■ **Required action**: Omit the pictures and extract only the lines from the line containing "749x1600 pixels." to the end of the material, each exactly as written.

↓↓↓

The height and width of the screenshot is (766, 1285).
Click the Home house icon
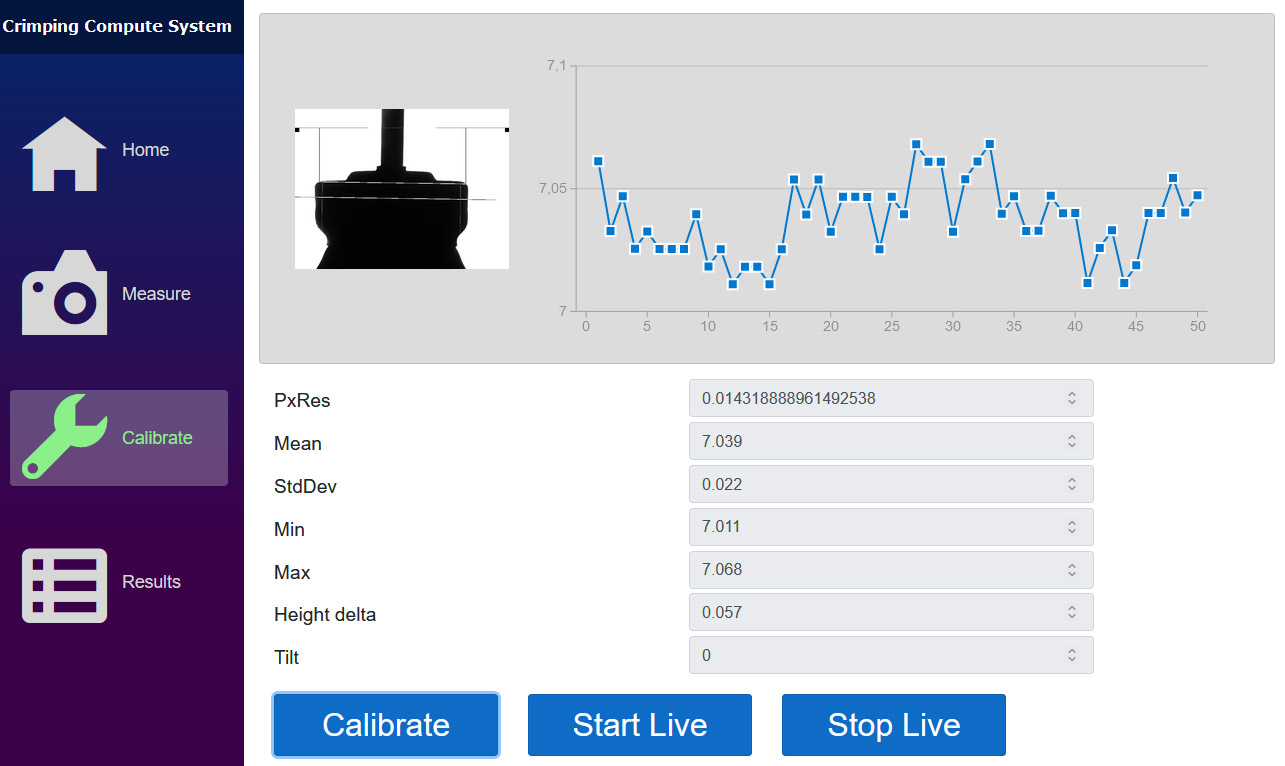tap(64, 153)
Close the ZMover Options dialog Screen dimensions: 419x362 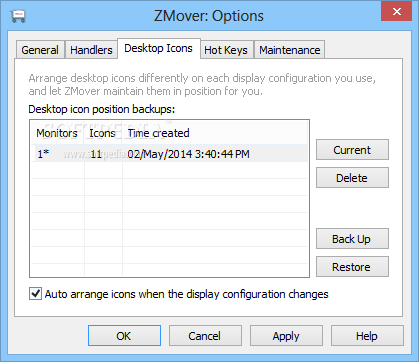396,12
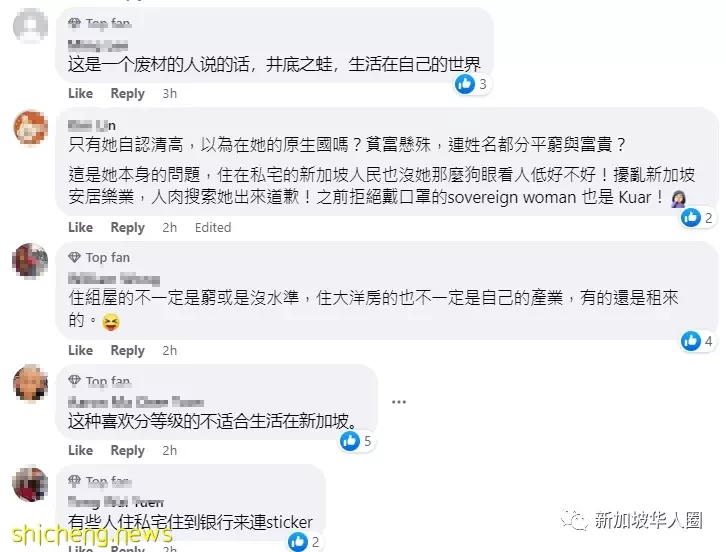This screenshot has height=552, width=726.
Task: Open orange avatar of 只有她自認清高 commenter
Action: 31,127
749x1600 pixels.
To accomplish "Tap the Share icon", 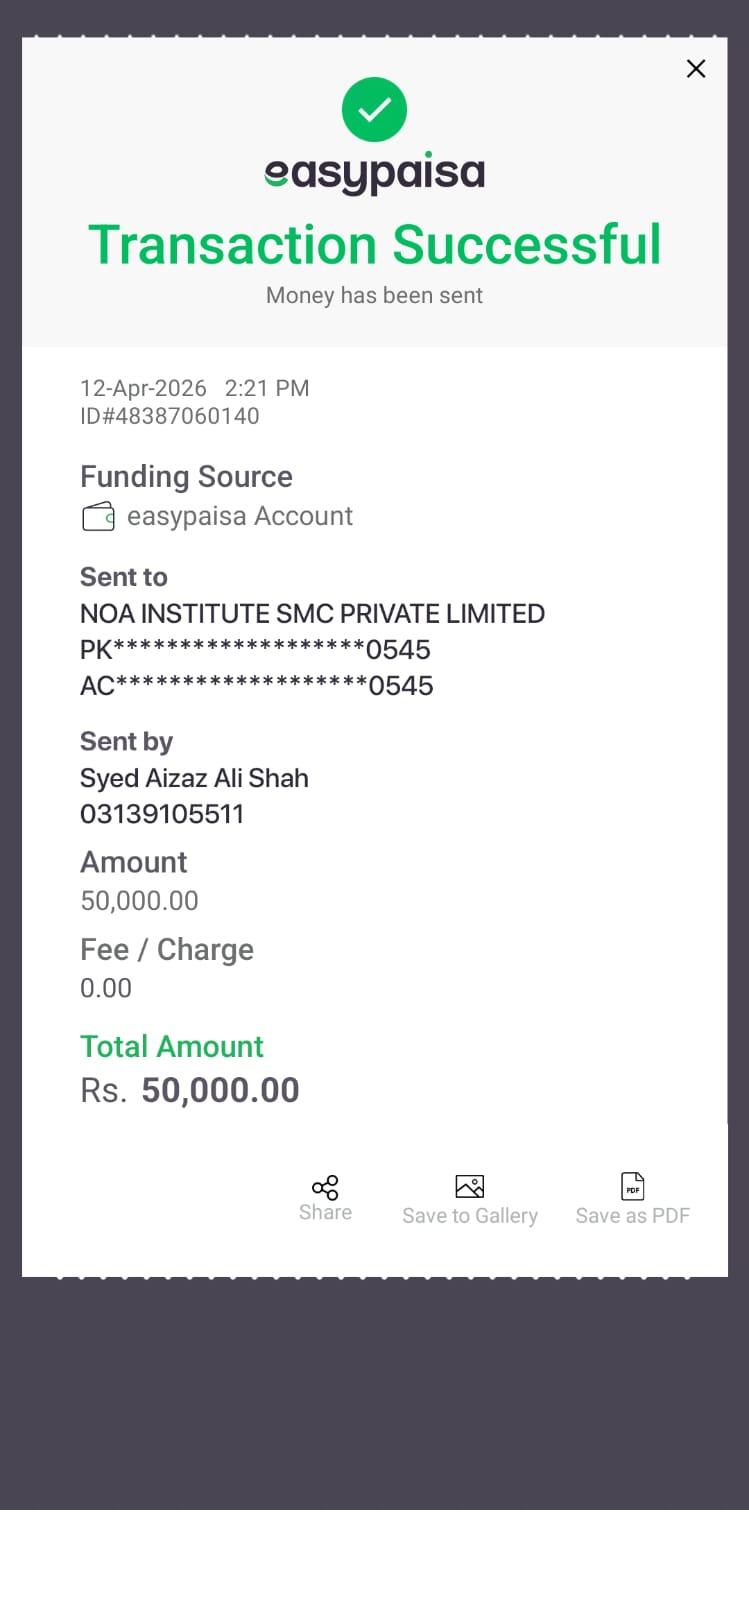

↑↑↑

■ **Answer space**:
749x1600 pixels.
To accomplish "Tap the Share icon", 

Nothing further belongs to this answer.